Italiens eleganteste Modenschau

Sant'Efisio

 

Buon primo maggio, wünsche ich dem Fleischer meines Vertrauens im Marina-Viertel am Abend des 30. April – und drehe mich beim Hinausgehen innehaltend um, als er, die Stimme beim ersten “i” betont nach oben ziehend, antwortet: Buon Sant’Efisio! 

Der ‘Tag der Arbeit’, soviel ist sicher, hatte in Cagliari nie eine echte Chance. Und das liegt der Geschichtschronik zufolge an einem in Jerusalem geborenem, römischen Soldaten, der sich am 15. Januar 303 in Nora den Kopf abschlagen lassen musste. Der Mann, Leibwächter von Kaiser Diolektian, konvertierte zum Christentum, weil er kurz zuvor in den Wolken über Sardiniens Küste ein leuchtenden Kreuz entdeckt haben wollte. Außerdem berichtete er von einer Stimme, die ihm prophezeit habe, dass er wegen seiner Beteiligung an der Christenverfolgung als Märtyrer sterben werde. Wovon unglücklicher Weise seine Christen verfolgenden Vorgesetzten Wind bekamen, die ihn Cagliari folterten und dann in Nora hinrichteten, nachdem er kurz vor dem Tod gelobt hatte, Cagliari zu helfen. Als 1652 die Pest im damals unter spanischer Flagge regierten Cagliari wütete, flehten die Stadtoberen in ihrer Verzweiflung den Märtyrer um Hilfe an und gelobten, ihm zu Ehren fortan Jahr für Jahr eine Prozession vom Ort der Gefangenschaft in Cagliari bis zum 30 Kilometer südlich liegenden Nora und zurück zu veranstalten.
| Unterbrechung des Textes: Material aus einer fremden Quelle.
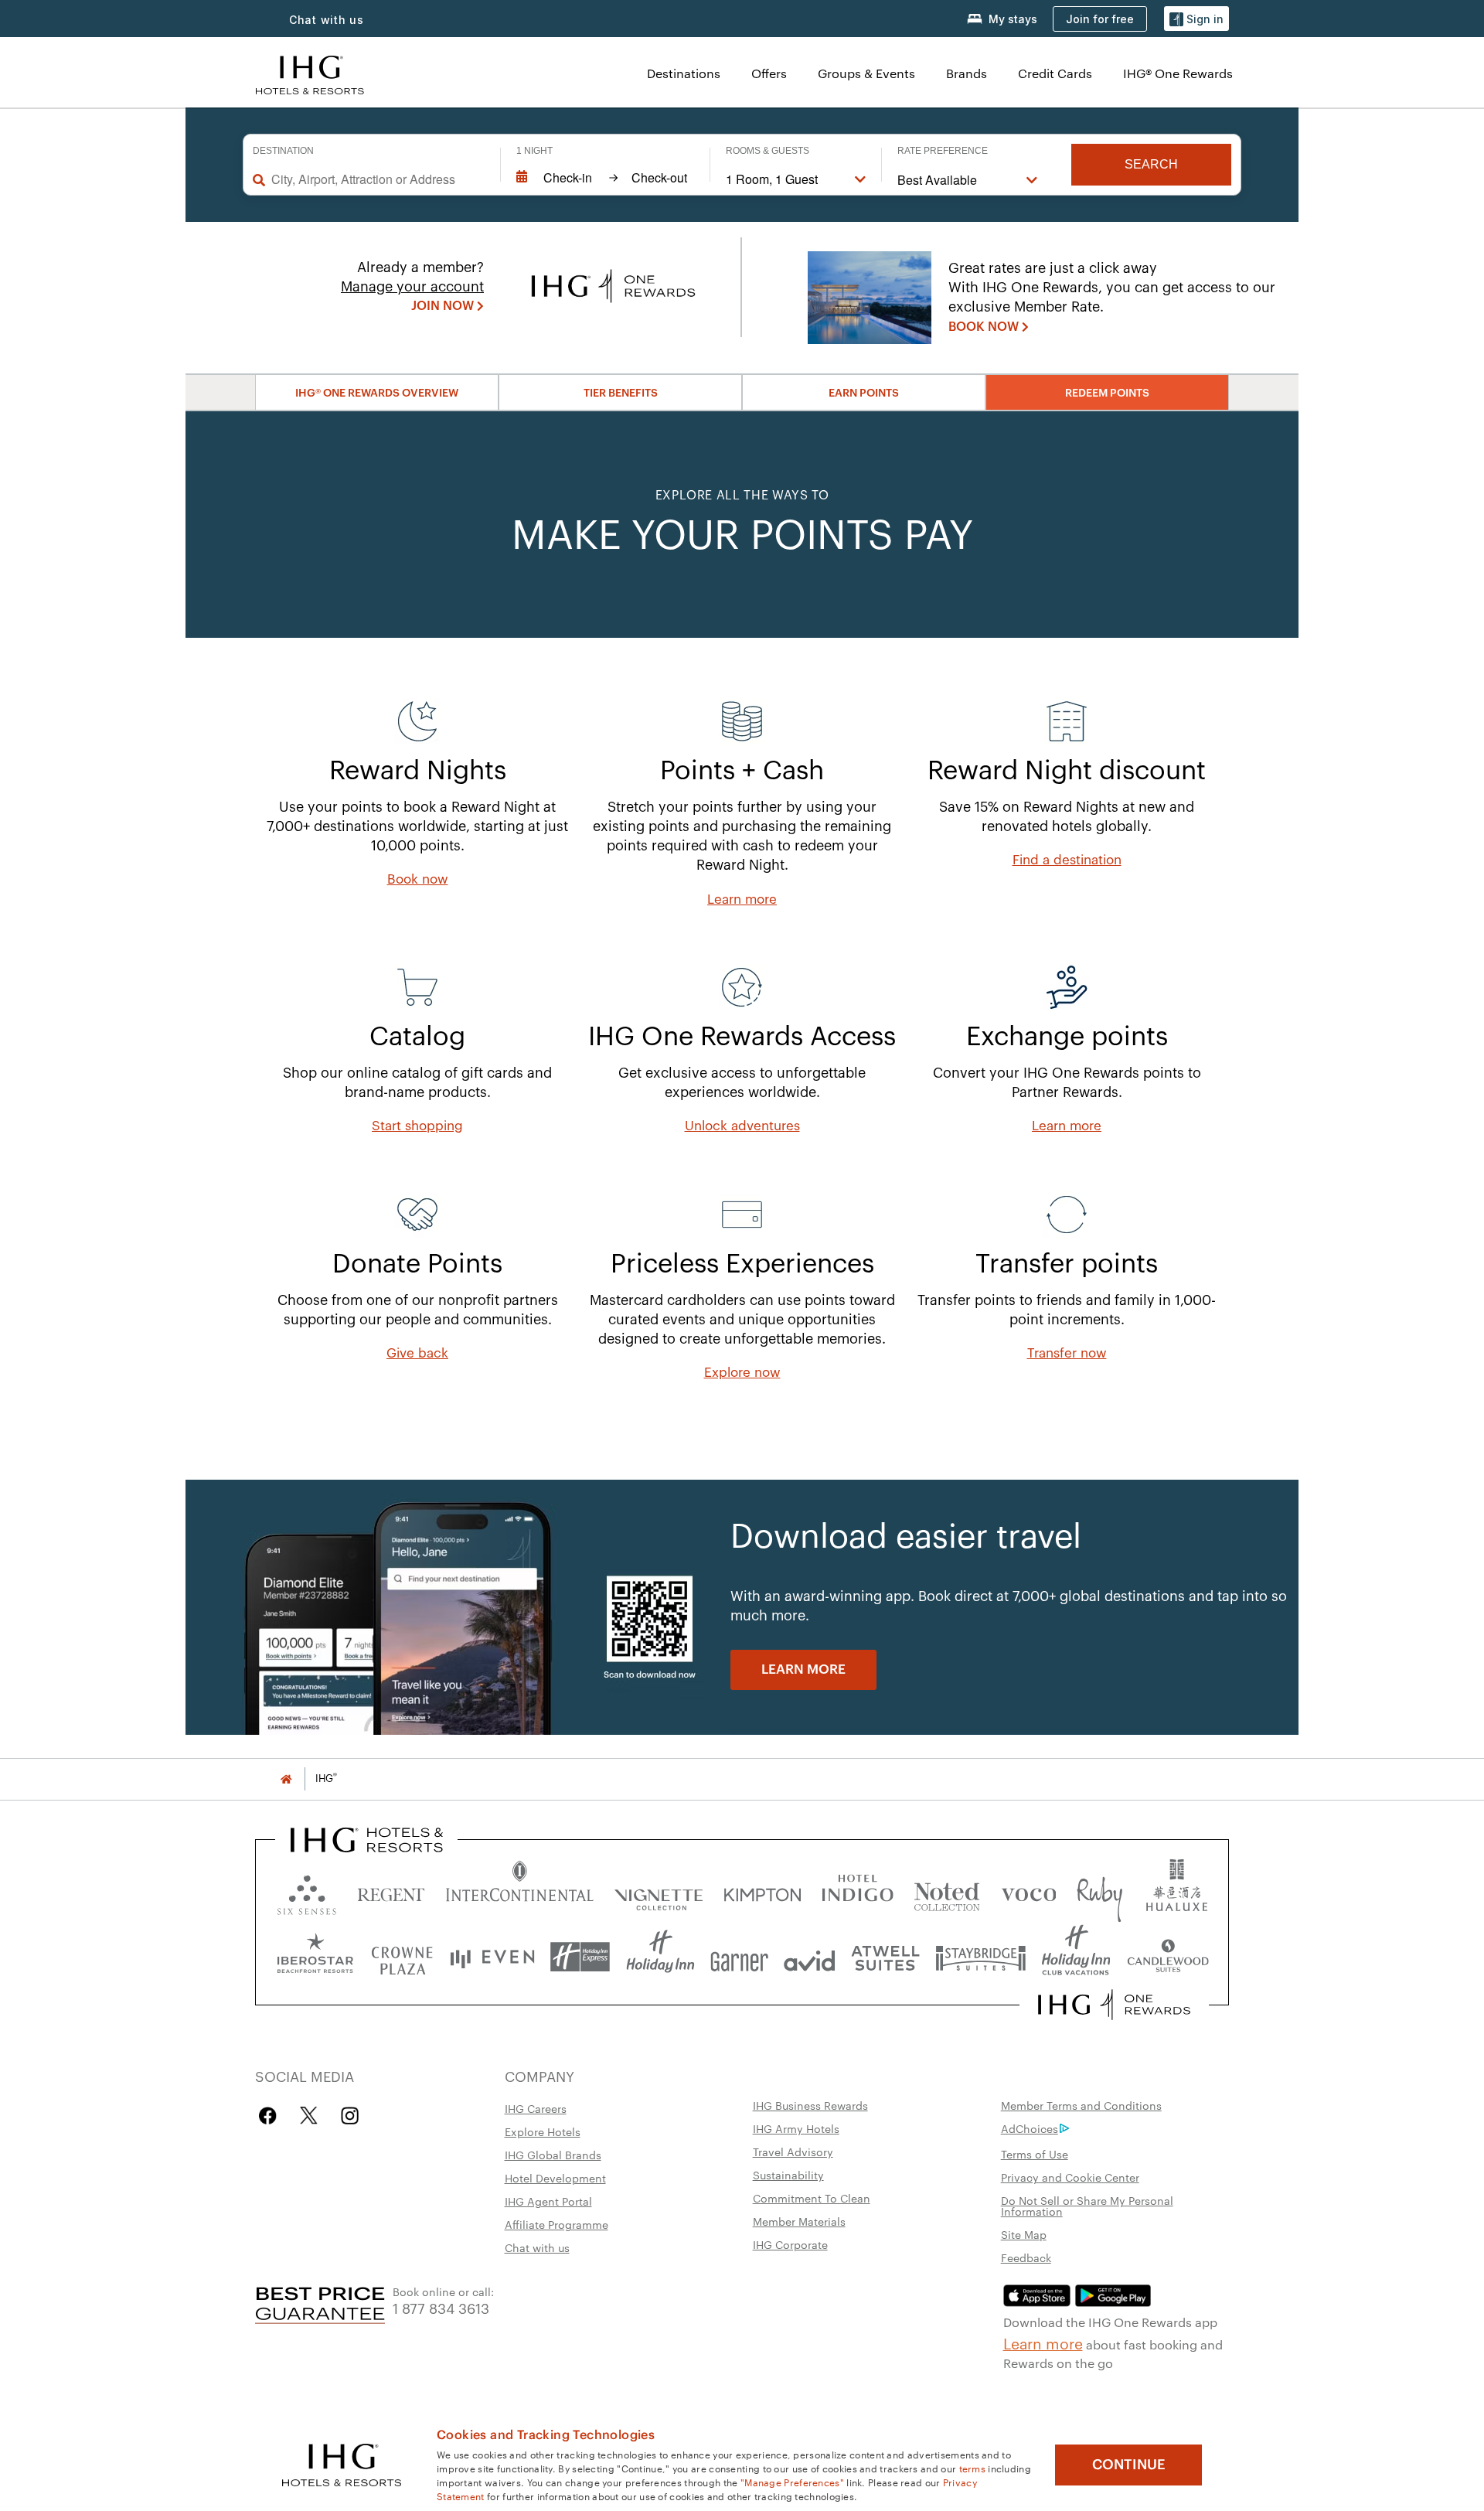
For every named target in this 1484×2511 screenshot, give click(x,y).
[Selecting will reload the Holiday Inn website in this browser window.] (660, 1957)
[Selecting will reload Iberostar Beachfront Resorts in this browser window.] (315, 1957)
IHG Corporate (790, 2244)
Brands (966, 73)
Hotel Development (555, 2178)
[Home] (286, 1778)
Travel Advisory (793, 2151)
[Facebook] (271, 2115)
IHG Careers (536, 2108)
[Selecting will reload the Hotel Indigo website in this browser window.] (857, 1891)
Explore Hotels (542, 2131)
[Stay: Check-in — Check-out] (605, 178)
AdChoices (1029, 2128)
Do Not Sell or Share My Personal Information (1087, 2205)
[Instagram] (350, 2115)
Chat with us (537, 2247)
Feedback (1026, 2257)
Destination (283, 150)
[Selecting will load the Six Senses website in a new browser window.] (306, 1891)
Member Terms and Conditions (1081, 2105)
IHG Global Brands (553, 2154)
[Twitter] (309, 2115)
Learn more (1043, 2342)
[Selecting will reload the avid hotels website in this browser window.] (810, 1957)
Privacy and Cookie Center (1070, 2177)
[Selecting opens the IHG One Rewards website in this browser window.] (1114, 2004)
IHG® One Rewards (1178, 73)
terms (972, 2468)
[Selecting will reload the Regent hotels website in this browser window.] (391, 1891)
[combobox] (378, 179)
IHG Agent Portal (548, 2201)
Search (1151, 164)
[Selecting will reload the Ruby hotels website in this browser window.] (1099, 1891)
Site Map (1024, 2234)
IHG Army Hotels (796, 2128)
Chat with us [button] (326, 19)
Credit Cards (1055, 73)
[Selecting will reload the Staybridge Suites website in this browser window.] (981, 1957)
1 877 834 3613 (441, 2307)
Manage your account (412, 287)
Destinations (683, 73)
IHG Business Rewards (810, 2105)
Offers (769, 73)
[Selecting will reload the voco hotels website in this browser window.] (1029, 1891)
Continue (1129, 2465)
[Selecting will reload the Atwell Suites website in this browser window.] (885, 1957)
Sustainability (788, 2174)
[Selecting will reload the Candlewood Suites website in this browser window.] (1167, 1957)
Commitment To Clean (811, 2198)
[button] (1196, 19)
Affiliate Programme (556, 2224)
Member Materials (799, 2221)
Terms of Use (1034, 2154)
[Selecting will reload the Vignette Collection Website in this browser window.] (658, 1891)
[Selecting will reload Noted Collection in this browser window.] (946, 1891)
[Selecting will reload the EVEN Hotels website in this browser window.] (492, 1957)
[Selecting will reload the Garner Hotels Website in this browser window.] (739, 1957)
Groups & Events (866, 73)
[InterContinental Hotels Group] (309, 73)
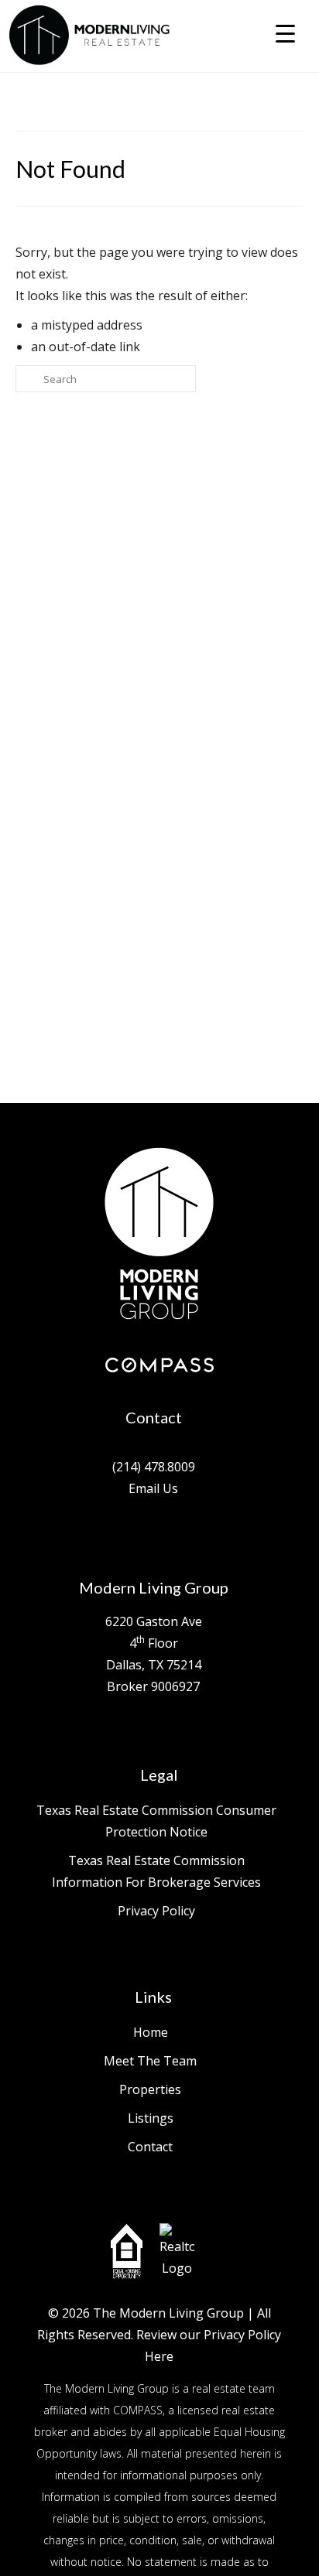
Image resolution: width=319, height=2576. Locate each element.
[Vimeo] (165, 1534)
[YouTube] (186, 1534)
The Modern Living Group (168, 2312)
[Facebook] (102, 1534)
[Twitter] (123, 1534)
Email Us (153, 1488)
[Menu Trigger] (285, 32)
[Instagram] (144, 1534)
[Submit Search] (27, 378)
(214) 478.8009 (153, 1466)
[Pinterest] (206, 1534)
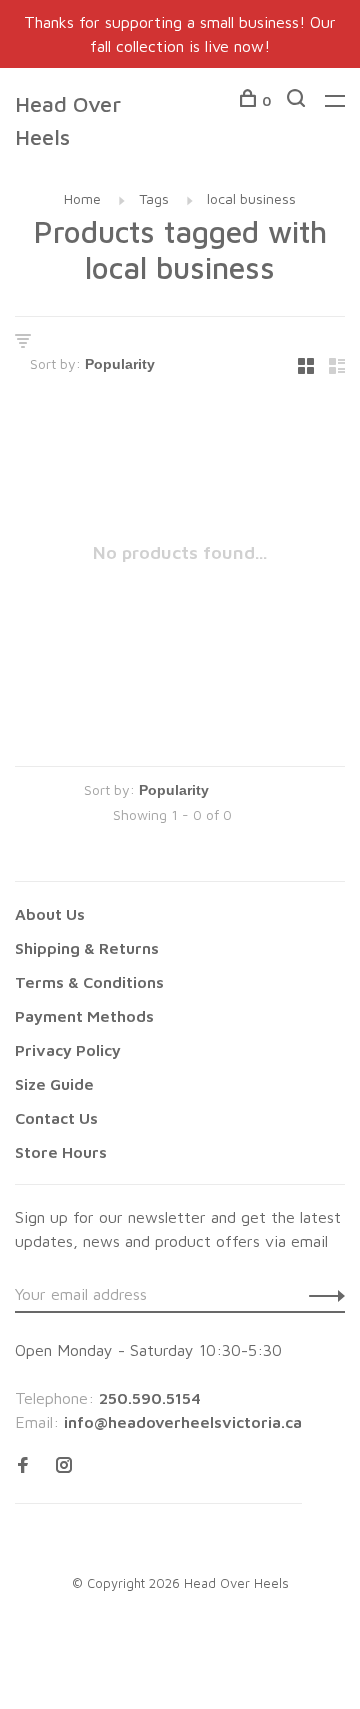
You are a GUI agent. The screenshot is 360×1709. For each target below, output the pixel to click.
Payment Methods (84, 1016)
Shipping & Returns (87, 948)
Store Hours (61, 1152)
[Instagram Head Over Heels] (64, 1466)
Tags (154, 198)
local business (251, 198)
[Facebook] (23, 1466)
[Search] (298, 100)
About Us (50, 914)
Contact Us (56, 1118)
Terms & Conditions (89, 982)
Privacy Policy (68, 1050)
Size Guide (54, 1084)
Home (82, 198)
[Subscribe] (321, 1294)
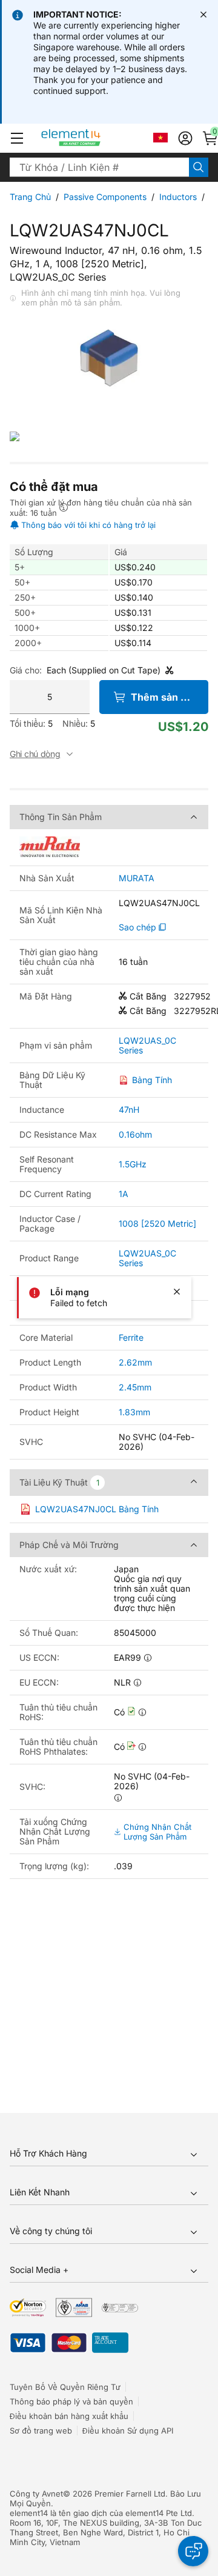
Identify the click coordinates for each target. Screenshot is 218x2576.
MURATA (136, 878)
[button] (17, 138)
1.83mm (134, 1412)
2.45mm (135, 1387)
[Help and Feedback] (193, 2551)
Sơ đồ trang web (41, 2430)
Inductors (178, 197)
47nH (129, 1109)
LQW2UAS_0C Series (147, 1045)
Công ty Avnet (36, 2493)
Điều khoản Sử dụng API (127, 2430)
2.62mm (135, 1362)
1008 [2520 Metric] (157, 1223)
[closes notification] (203, 14)
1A (123, 1194)
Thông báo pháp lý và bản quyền (71, 2401)
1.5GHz (133, 1164)
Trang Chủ (30, 197)
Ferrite (131, 1337)
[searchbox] (99, 167)
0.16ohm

Die Prozession hat sich seit 1656, als die Pest besiegt wurde, zum wichtigsten Volksfest Sardiniens entwickelt. Was vor allem an zwei Dingen liegt: Zum einen wird Sant’Efisio nicht nur von den Hauptstädtern gefeiert, sondern von knapp einem hundert Abordnungen aus den insgesamt 377 sardischen Dörfern begleitet. Zum anderen sind genau diese Abordnungen die größte Attraktion des Festes überhaupt: Knapp 100 verschiedene Dorfgemeinschaften, die sich auf und um einen eigenen, prächtig mit Blumen geschmückten, von Ochsen gezogenen Karren drapieren und ihre von Ort zu Ort unterschiedlichen Trachten bei einem drei Stunden dauernden Umzug durch Cagliaris Altstadt zur Schau stellen.

Für einen gebürtigen Ex-Zonenrandler aus der südöstlichen Tiefebene Niedersachsens, der aus einer jungen Industriestadt kommt, deren Geschichte mit Ferdinand Porsche Brezelfenster-Käfer begann, war die Wucht der Formen, Farben und Materialien der Trachten ein Schock (ein durch und durch angenehmer, wohlgemerkt, der öfter als in allen anderen italienischen Regionen auch Zuschauer in seinen Bann zieht, die sich überhaupt nichts aus Folklore und Trachten machen). Und das hat sich bis heute nicht geändert. Denn an keinem anderen Tag in keinem anderen Ort kann man auch als Durchreisender besser beobachten, was für ein gediegenes, schönes und frohes Volk die Sarden sind, ganz gleich ob Mann und Frau oder Alt und Jung. (Fotograf der Bildgalerie unten: Prince Amedeo)

Und auch, wenn der 1. Mai vorbei ist, ist es das Fest noch lange nicht. Denn nach der Prozession am 1. Mai zieht eine kleine Pilger-Karawane mit der Statue des Heiligen Efisio zu Fuß bis ins 40 Kilometer entfernte Nora, wo er zwei Tage lang unter anderem auch mit einer Prozession direkt am Meer gefeiert wird, ehe er am 4. Mai wieder in die Hauptstadt am Golf der Engel zurückkehrt, in der bis zu diesem Tag üppige kulturelle Begleitprogramme angeboten werden.